▸ **EXERCISE DIRECTIONS**
Rewrite the entries from the line containing "Viewport: 540px width, 947px height." through the end of the entries, replacing "implementer" with "vendor" and leaving everything else unchanged. Omit the pictures from your answer.

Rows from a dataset
====
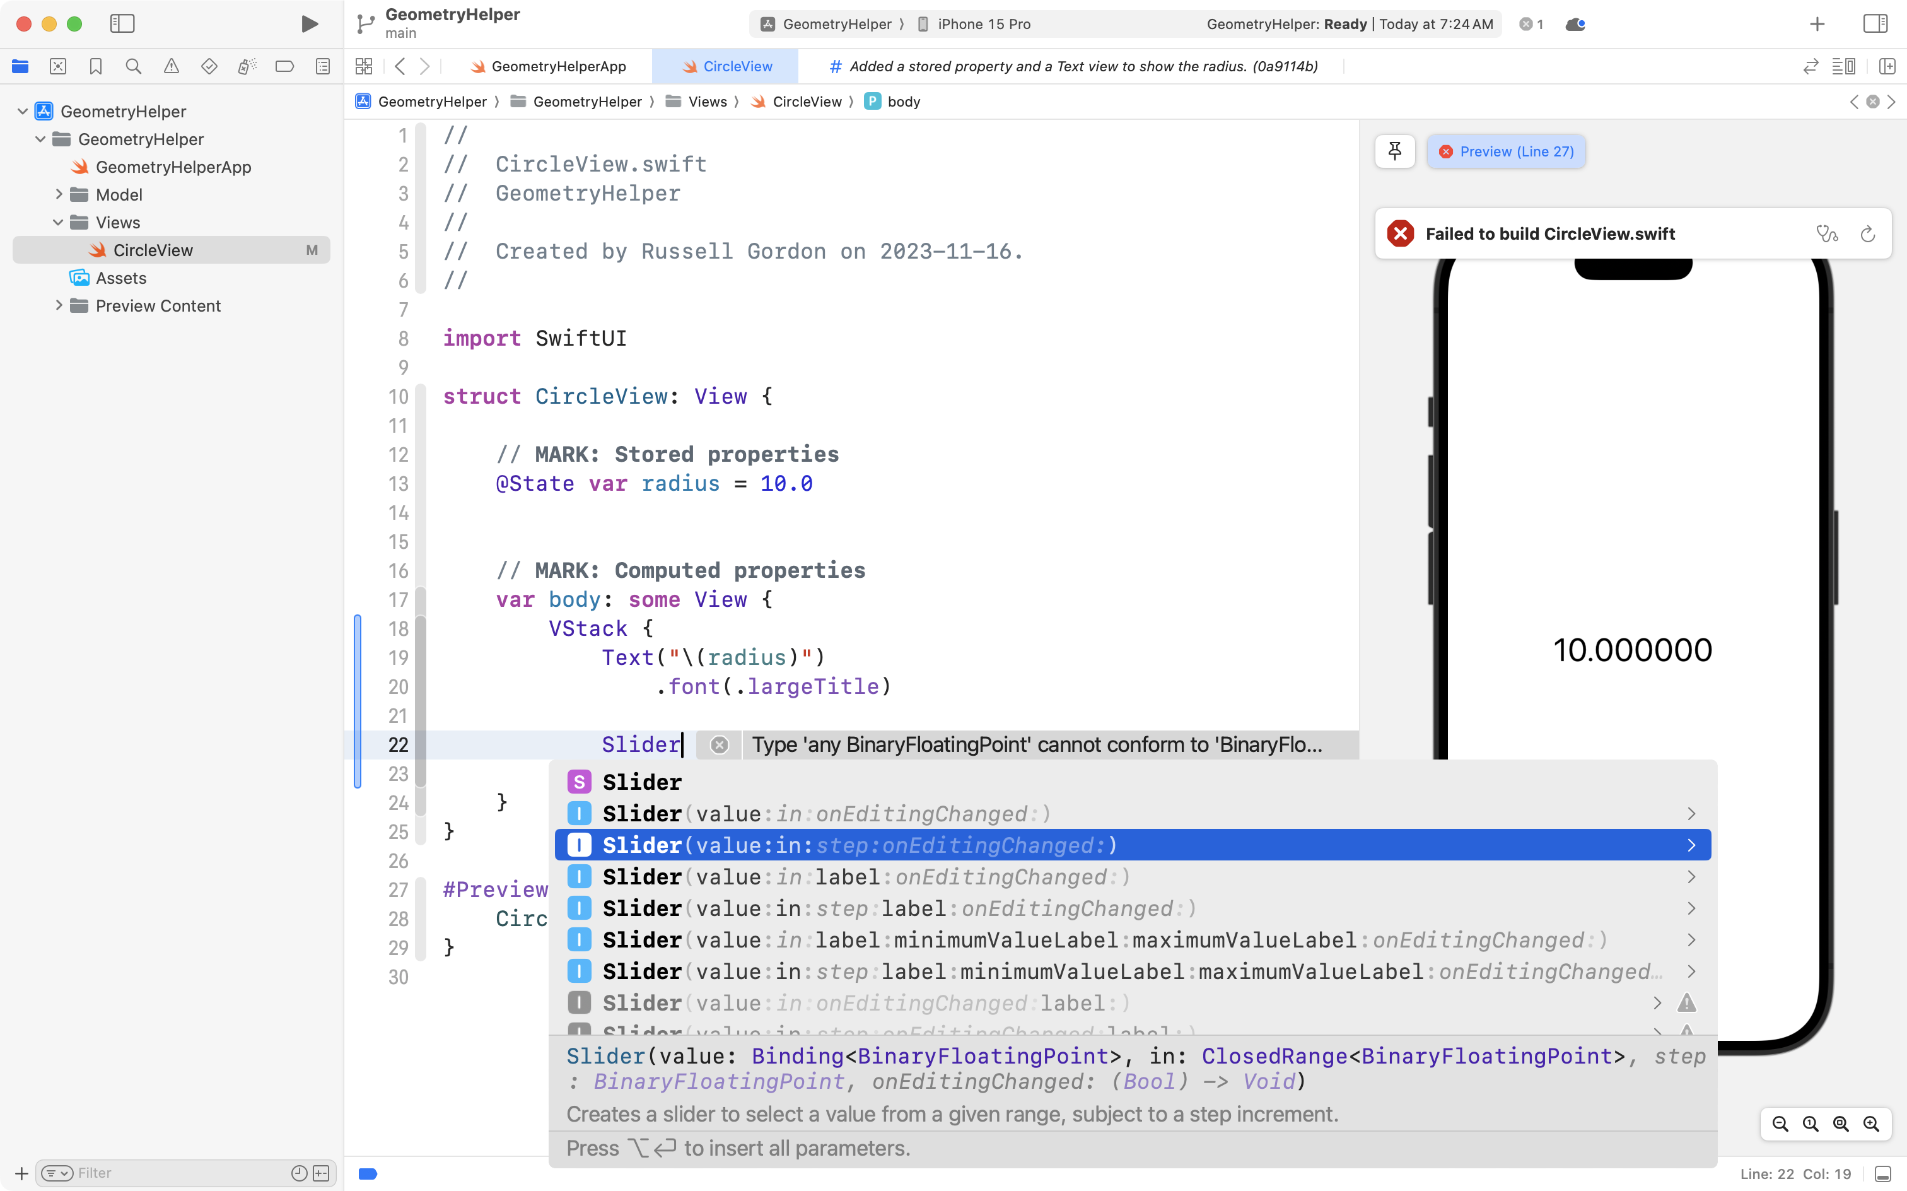Open the Test navigator checkmark icon
Screen dimensions: 1907x1191
pos(209,66)
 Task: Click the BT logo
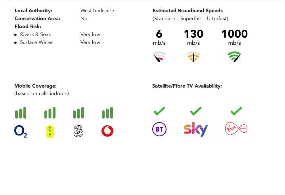click(159, 129)
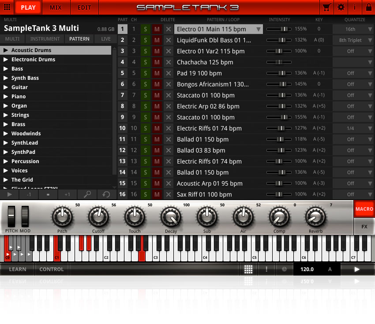Switch from MACRO to FX view
This screenshot has height=324, width=375.
pos(364,226)
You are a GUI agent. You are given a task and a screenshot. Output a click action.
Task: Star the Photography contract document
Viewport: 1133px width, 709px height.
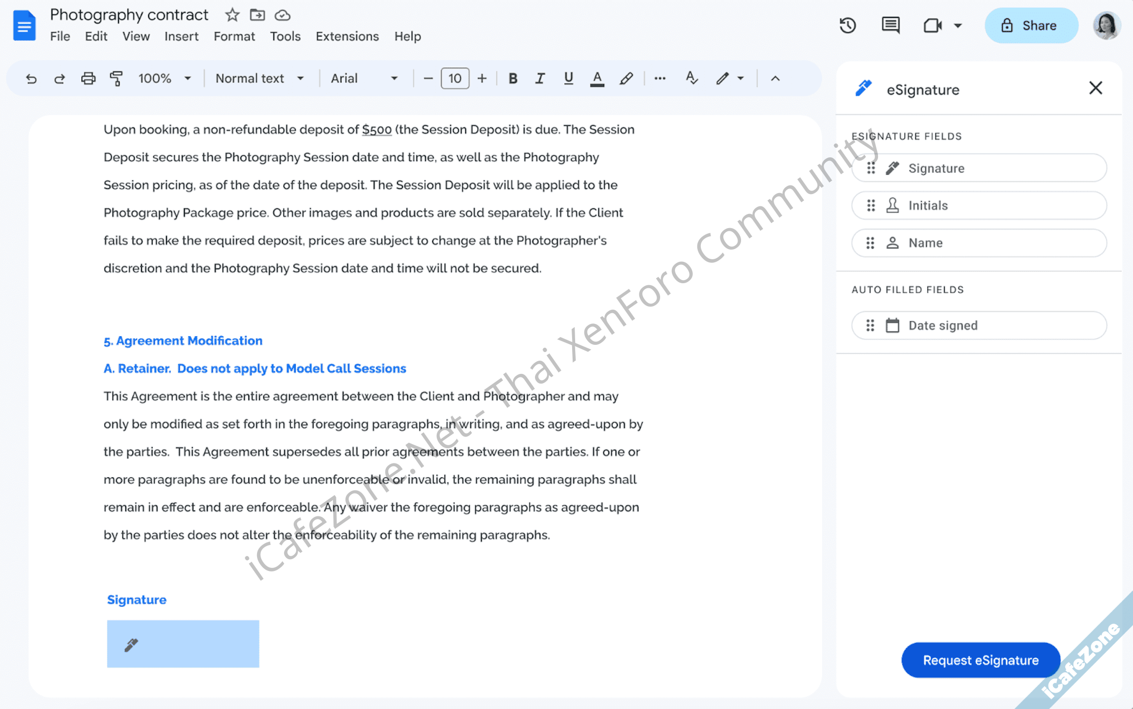pos(232,15)
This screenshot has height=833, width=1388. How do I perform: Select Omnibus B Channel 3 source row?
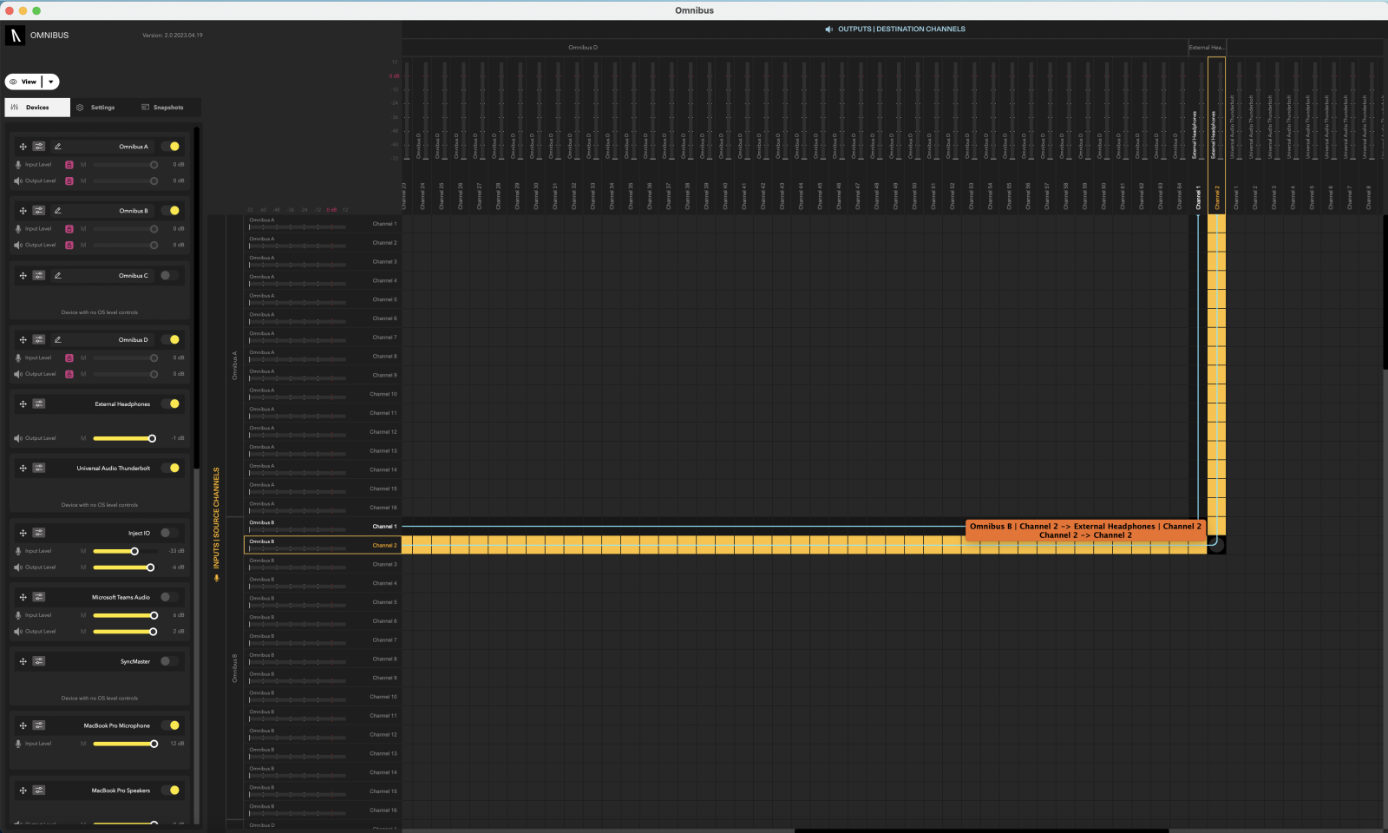(321, 564)

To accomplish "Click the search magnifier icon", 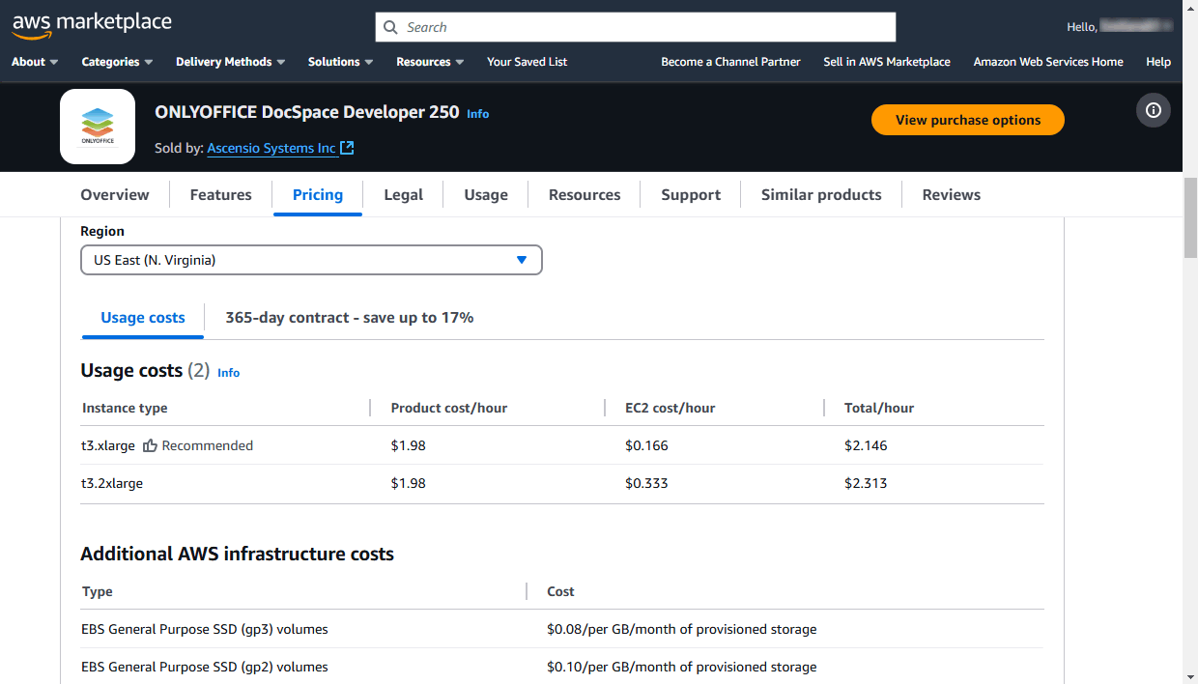I will tap(390, 27).
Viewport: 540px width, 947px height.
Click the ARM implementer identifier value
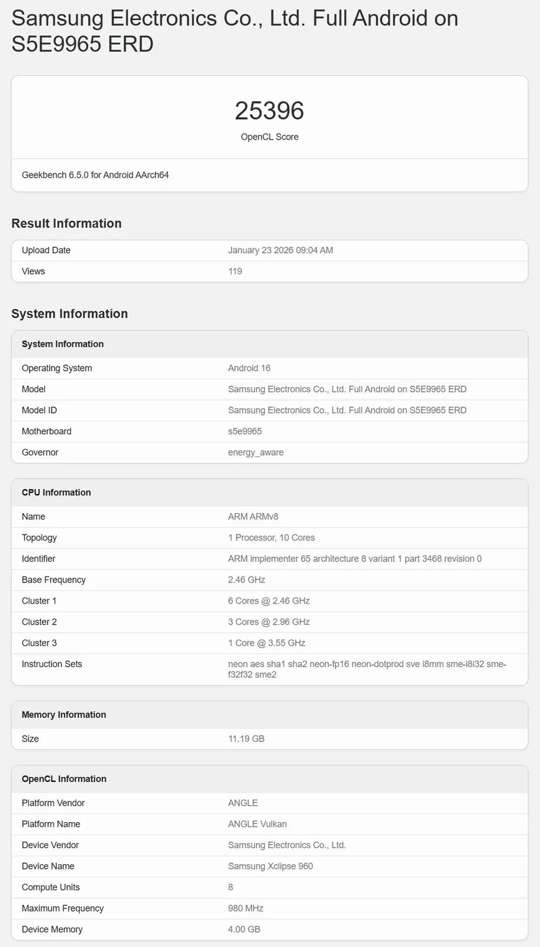pyautogui.click(x=354, y=559)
====
▸ **EXPECTED ANSWER**
Viewport: 540px width, 947px height.
Click the ARM vendor identifier value
pyautogui.click(x=354, y=559)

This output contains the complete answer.